I’m visiting my son and his family in Nome, Alaska, and what in the world do you do in Nome when it is dark and cold? Play Scrabble, of course, and I used to be a whiz, knocking off my inferior opponents with a flurry of words that only we geriatrics know. My kids dared not to challenge me because they knew their mother had a great vocabulary (English teachers do, you know) and would never lie about a word’s spelling or usage and if I said it was a word, by cracky, it was a word. No questions asked. I became the matriarch of Scrabble, and seldom, if ever, lost. My kids thought I was a genius and who would tell them different?
I haven’t played Scrabble in a while, but as a writer, my vocabulary has gotten better, not worse, and last night I sat down to whip the daylights out of my son and daughter-in-law. I knew they would be impressed with my enhanced knowledge of words that started with “J,” “Q,” or “X,” and I would retain their admiration for all these words…like qindarka (an Albanian unit of currency), or jacamar (some sort of bird), or exarch (another name for a bishop or something). I extracted these words out of my brain and my kids were in awe of my vocabulary, but after I beat the pants off them in game one, my smart aleck daughter-in-law pulled out her iPhone, found the Scrabble app, and challenged every word I played, and soon she was laughing. “No such word, Grandma,” she said time and time again. She was delighted, I could tell. I was horrified.

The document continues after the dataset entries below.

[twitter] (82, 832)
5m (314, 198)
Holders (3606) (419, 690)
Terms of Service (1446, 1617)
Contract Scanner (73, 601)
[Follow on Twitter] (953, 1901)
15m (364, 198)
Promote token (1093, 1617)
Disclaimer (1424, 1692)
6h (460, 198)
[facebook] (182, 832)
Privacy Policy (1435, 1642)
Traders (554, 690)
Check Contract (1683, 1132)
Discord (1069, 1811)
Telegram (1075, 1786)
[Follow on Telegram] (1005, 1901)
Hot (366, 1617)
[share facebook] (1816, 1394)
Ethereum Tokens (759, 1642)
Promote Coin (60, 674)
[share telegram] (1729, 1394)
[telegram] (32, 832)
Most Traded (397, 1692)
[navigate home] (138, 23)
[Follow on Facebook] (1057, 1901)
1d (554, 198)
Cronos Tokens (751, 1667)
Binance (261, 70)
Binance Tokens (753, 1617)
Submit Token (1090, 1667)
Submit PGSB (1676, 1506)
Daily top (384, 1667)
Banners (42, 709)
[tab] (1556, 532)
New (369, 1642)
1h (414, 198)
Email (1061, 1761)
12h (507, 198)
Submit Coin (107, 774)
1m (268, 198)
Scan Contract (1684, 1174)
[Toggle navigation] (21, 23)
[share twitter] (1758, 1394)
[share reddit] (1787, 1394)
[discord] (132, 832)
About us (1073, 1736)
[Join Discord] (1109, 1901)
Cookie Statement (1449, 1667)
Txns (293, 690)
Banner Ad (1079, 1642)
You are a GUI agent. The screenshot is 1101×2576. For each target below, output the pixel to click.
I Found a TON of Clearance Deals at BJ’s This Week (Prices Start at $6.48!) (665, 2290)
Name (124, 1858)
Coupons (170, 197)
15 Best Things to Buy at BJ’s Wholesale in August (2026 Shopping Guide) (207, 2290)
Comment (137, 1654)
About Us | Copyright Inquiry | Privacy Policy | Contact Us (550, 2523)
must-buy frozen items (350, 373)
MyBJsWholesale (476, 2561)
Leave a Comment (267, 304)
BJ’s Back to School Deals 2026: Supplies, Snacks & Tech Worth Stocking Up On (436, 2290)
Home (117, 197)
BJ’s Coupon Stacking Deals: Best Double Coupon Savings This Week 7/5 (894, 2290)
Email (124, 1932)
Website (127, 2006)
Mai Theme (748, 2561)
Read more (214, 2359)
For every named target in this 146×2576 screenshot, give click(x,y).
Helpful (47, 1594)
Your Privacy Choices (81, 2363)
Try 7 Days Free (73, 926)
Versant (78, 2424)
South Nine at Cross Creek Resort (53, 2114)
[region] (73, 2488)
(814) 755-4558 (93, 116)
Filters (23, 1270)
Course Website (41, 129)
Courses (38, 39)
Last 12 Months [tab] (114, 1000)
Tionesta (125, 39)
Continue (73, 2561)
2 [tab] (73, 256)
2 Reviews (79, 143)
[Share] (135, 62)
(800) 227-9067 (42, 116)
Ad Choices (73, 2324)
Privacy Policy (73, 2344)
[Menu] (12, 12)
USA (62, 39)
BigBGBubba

“What? I’ve always used “fi” for a word,” I pleaded. “When did it become not a word? The iPhone is wrong, it doesn’t know all the words that I know. I’ve always used “fi,” and no one has ever complained before. Don’t I get any leeway for being the Scrabble matriarch?”
They chorused with a resounding “NO,” and I had to hang my head in shame. How could I be wrong about a two-letter word? “Fi,” must be a word, because after all, my son had just slapped down “ru” for 21 points, as he combined it with other words on a triple word space, giving him a resounding victory over his Scrabble-loving mother.
As it turns out, since we last played, my nerdish son memorized all 86 of the English language two-letter words and can roll them off his tongue faster than Superman can fly. He says “ch” is a word, but it isn’t listed in my 1980 Official Scrabble Dictionary. Since when can you have a word without a vowel, except for “sh,” of course?
I am bewildered at how my matriarchal Scrabble status can be in question, but tonight, I’m gonna put on my Marine Corps t-shirt, lace up my Mickey Mouse boots, and hide my daughter-in-law’s iPhone. I’ll find a new and improved Scrabble app for my phone and take them on again. In the meantime, I’ll keep “kex” and” quipu” under my hat, just in case.